ASSIGNED TASK:
Reproduce every record exactly as it appears, but not the pictures.

(Stored items from a collection)

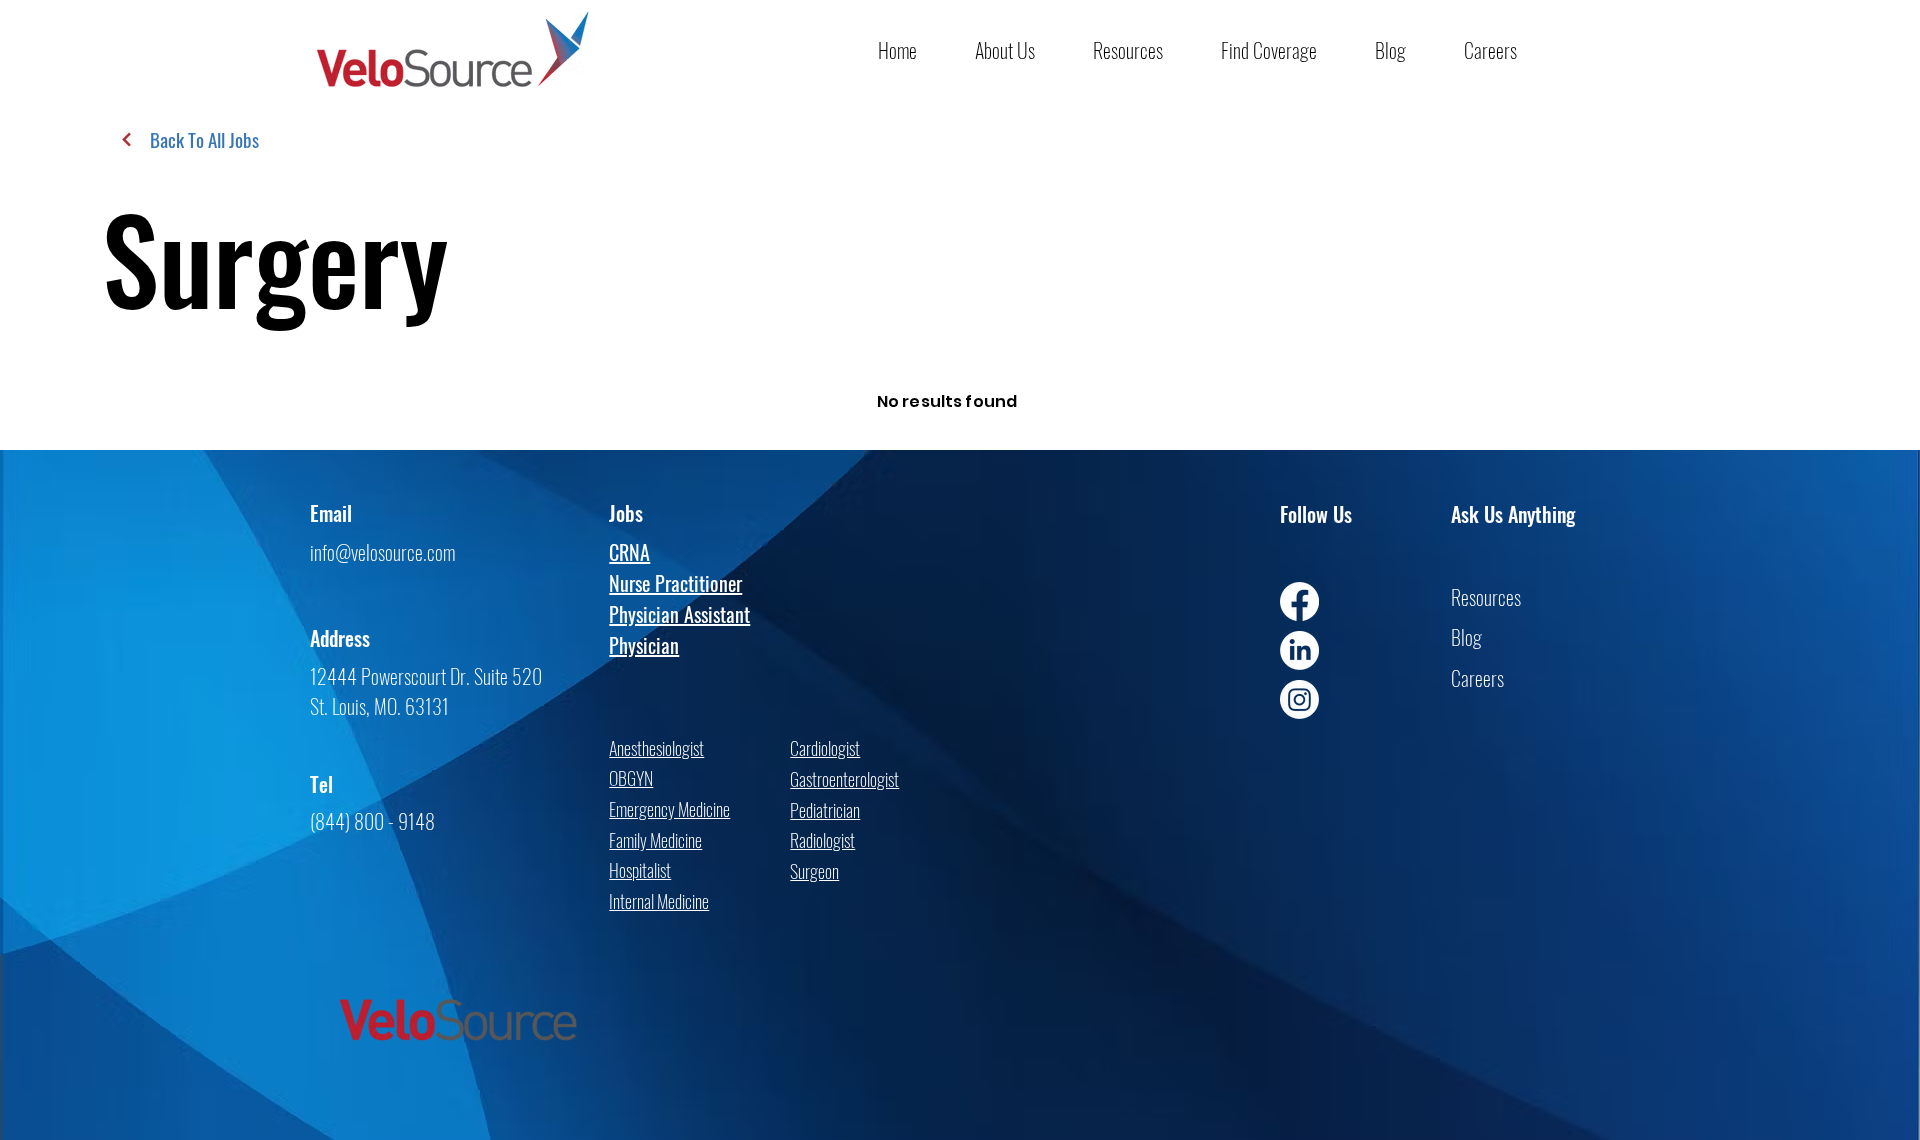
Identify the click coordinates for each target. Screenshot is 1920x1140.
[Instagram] (1299, 699)
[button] (1019, 50)
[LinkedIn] (1299, 650)
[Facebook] (1299, 601)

ANSWER SECTION:
Identify the click coordinates for each target. Screenshot is 1920x1140.
[Instagram] (1299, 699)
[button] (1019, 50)
[LinkedIn] (1299, 650)
[Facebook] (1299, 601)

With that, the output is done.